Having a lot of debt can lead to a high utilization rate, which can hurt your scores. But your utilization rate is also one of the few important scoring factors that you may be able to change quickly to improve your credit score.
What is the credit utilization rate?
Your revolving account’s credit utilization ratio is its balance divided by its credit limit, which tells you how much available credit you’re using. Credit scoring algorithms view utilization ratios as an important factor because high utilization has been shown to correlate with an increased risk of someone missing a payment in the future.

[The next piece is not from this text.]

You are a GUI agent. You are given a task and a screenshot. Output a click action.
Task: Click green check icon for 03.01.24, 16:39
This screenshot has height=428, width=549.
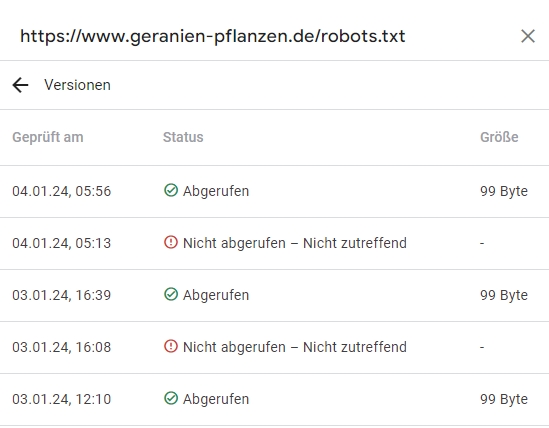coord(171,295)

This is perhaps not surprising. After all, someone who has maxed out their credit cards might be in financial trouble or prone to overspending. As a result, they might not be able to pay all of their monthly payments or manage a new loan or line of credit.
How does the credit utilization ratio affect credit scores?
The rate of credit utilization can often have a major impact on credit scores, but the exact effect will depend on the type of credit score – there are many different scoring models – and your overall credit report.
“Each model has its own way of calculating your credit score, with more or less emphasis on how your credit is used,” says Jay Zigmont, Ph.D., CFP® professional and founder of Live, Learn, Plan, a Mississippi-based registered investment advisory firm. Still, usage is often a major rating factor. Your credit utilization ratio is part of the “amounts owing” category, which determines about 30% of your FICO score.
Credit scoring models can also take into account your overall utilization rate (the sum of your revolving account balances over their credit limits) and the utilization rate of specific credit accounts. Therefore, even if your overall usage rate is low, maxing out one of your credit cards can hurt your credit score.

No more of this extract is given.